At the end of December, Irina Demakina received an invitation from Kommunarka to pick up her father's things. “After all, I finished them off! - she told "NO", and it seemed to us that this meant not only the employees of the hospital No. 40, who are at war with the relatives of the deceased patients because of another's inheritance, but also the officials of the Ministry of Health, by whose grace human grief and administrative zeal collided with their heads ... Let's not be mistaken ... Demakina's hike behind her father's things explains a lot. Including the fact that legal turmoil and confusion are fertile ground for feeders at the expense of the deceased.
- At first they only took out a bag of things, '' she says. - Then I asked where the values that are in the inventory. The girl left and returned an hour and a half later. Only without charging for the phone (it was in the inventory) and the numbers of the banknotes did not coincide with those that were rewritten . Apparently, someone borrowed money from my dad, and they were collected by the whole warehouse when I was already here. She offered me her own exercise, I refused. Whether operations were carried out with bank cards at a time when my father was no longer alive, I will find out when I inherit. Of course, he kept the pin codes in the same place as the cards...
For the sake of completeness - the testimony of our source in one of the infectious diseases hospitals in Moscow: “To keep the belongings of the deceased in the“ established order ”is utter folly. Yesterday all evening we discussed this with colleagues - was it worth it to destroy the old order and turn hospitals into a kind of pawnshops and fur storages? We even have to store the pills of the dead and glucometers, there are 100 pieces, not to mention the things. It all takes up space. Is it wild to keep the sick in the corridors, and to clog the vacant premises with bags of other people's property?"
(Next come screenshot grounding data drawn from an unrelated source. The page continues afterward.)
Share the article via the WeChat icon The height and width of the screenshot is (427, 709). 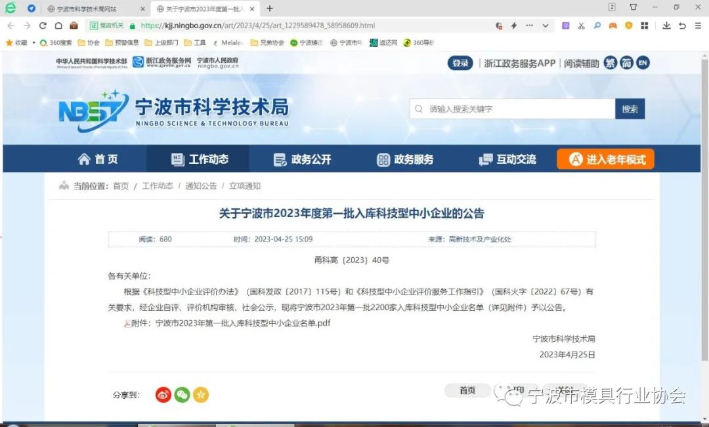pyautogui.click(x=182, y=394)
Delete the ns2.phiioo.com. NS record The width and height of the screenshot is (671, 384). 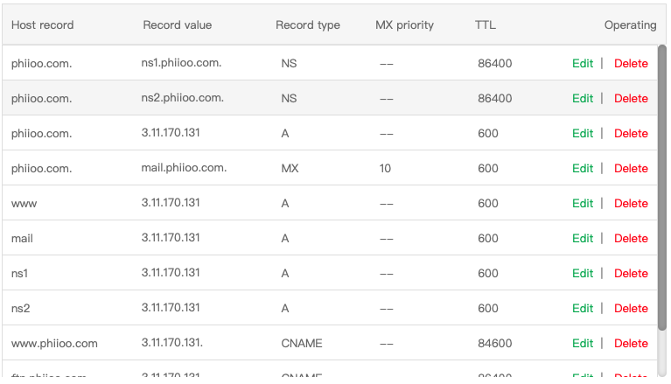coord(631,98)
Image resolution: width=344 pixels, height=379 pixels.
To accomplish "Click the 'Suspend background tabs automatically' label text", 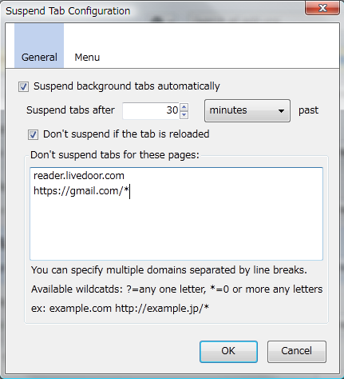I will [x=127, y=86].
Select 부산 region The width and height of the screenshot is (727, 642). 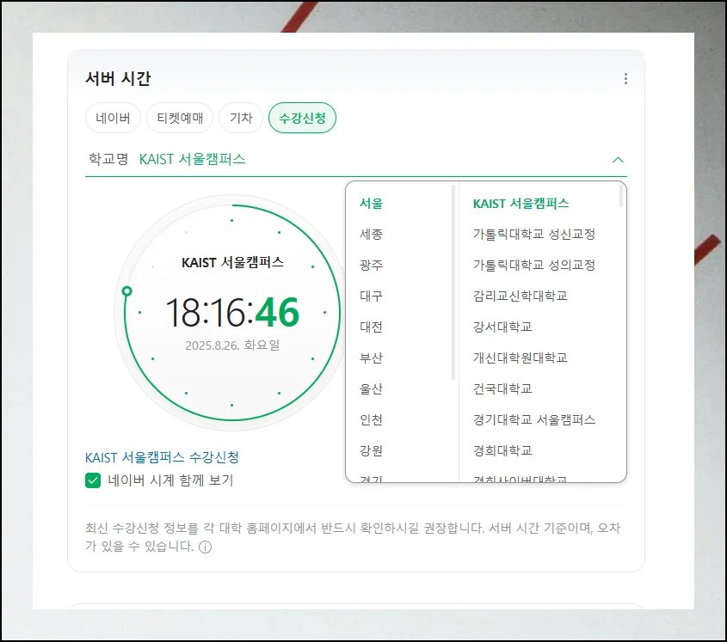372,358
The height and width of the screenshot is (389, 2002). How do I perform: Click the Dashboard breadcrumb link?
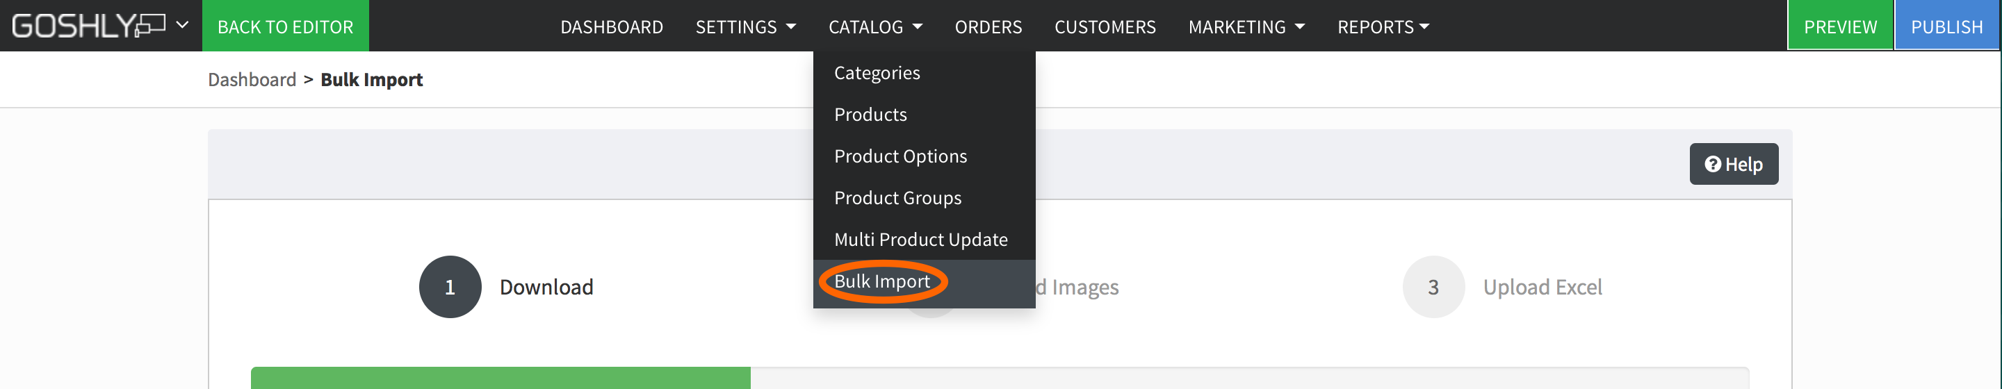(x=252, y=80)
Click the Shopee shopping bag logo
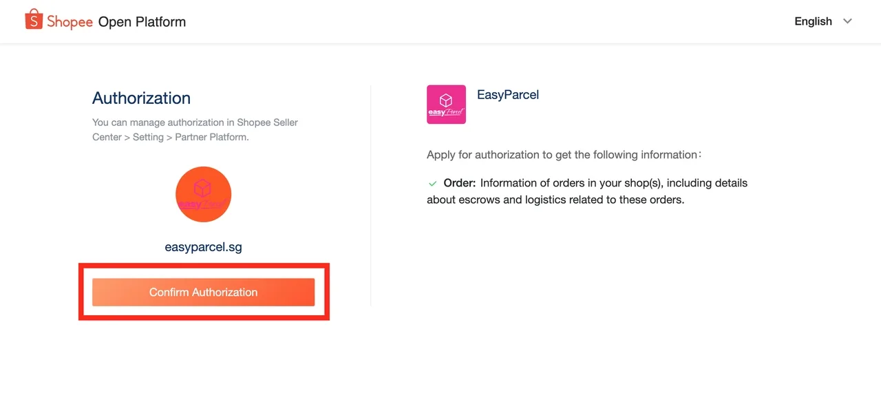The image size is (881, 395). tap(34, 20)
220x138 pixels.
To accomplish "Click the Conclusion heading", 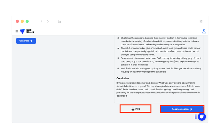I will click(122, 78).
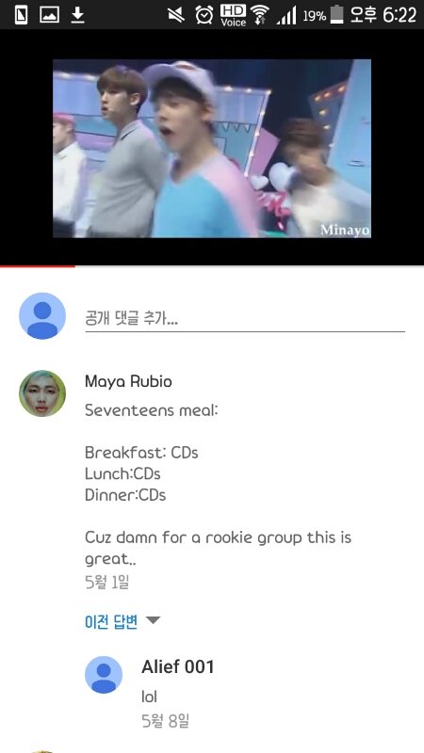
Task: Tap the video player thumbnail
Action: (212, 148)
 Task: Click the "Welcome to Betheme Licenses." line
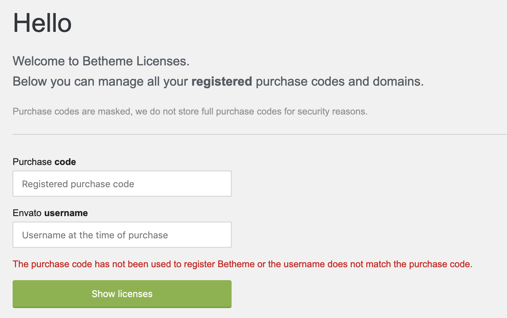click(x=101, y=61)
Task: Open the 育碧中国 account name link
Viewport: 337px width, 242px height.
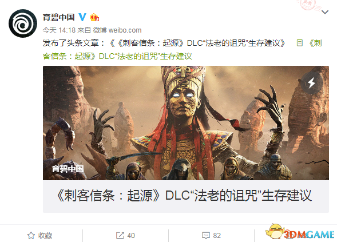Action: 59,17
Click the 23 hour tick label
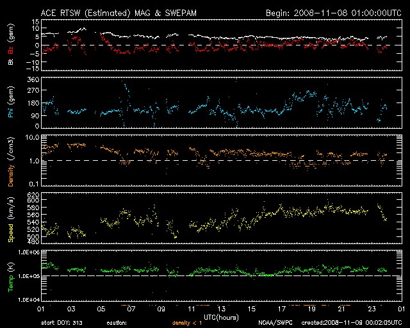Screen dimensions: 410x328 pyautogui.click(x=371, y=308)
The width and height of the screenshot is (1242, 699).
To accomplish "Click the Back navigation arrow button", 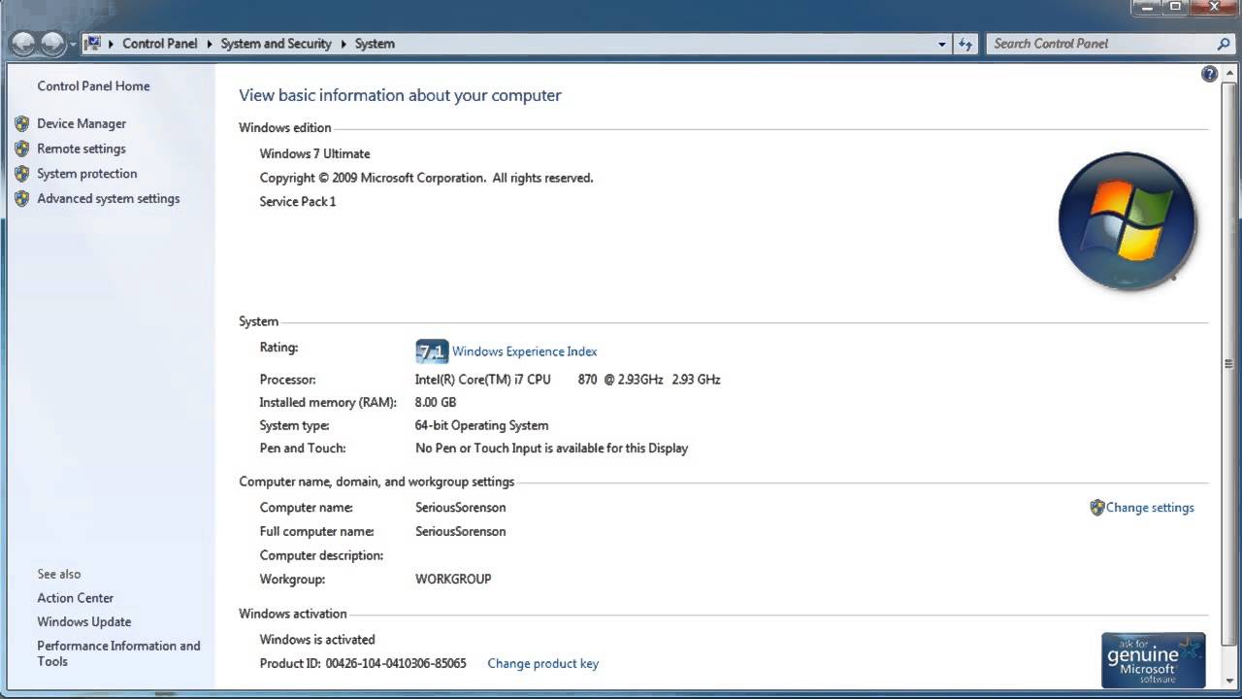I will coord(23,44).
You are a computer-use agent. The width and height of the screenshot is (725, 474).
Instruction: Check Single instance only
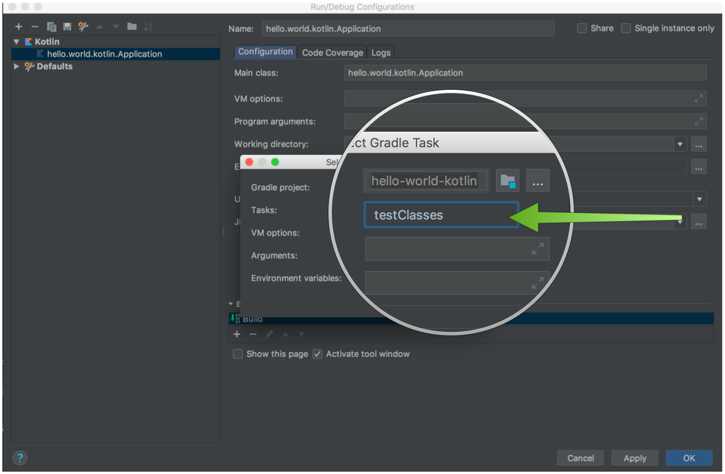coord(626,28)
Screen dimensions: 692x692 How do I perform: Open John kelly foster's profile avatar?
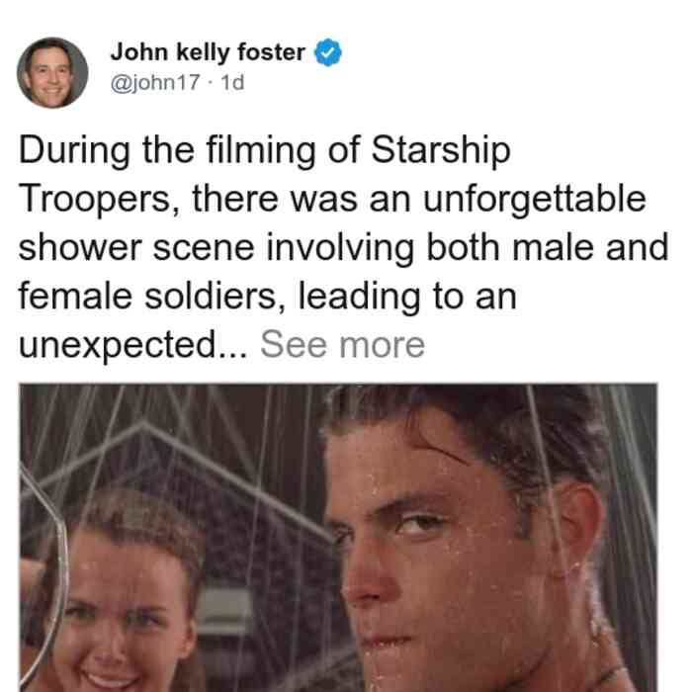coord(52,73)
No, not savagery, rather, an exclusive from "hospital pawnshops". After the lawsuits of relatives to a number hospitals for improper storage and loss of belongings of the deceased, chief doctors were ordered to provide warehouses around the clock security. It remains to wait until the cloakroom attendants will be given pot-guns.
From the editor
The scandalous situation with the belongings of the deceased, which has arisen due to the interpretation of legal subtleties, does not detract from doctors' merits and medical staff of hospitals, who, at the risk of their lives and health, save thousands and thousands of people from a terrible scourge. "Thank you, doctors!" - we say and very much hope that the bureaucracy will solve the problems described above.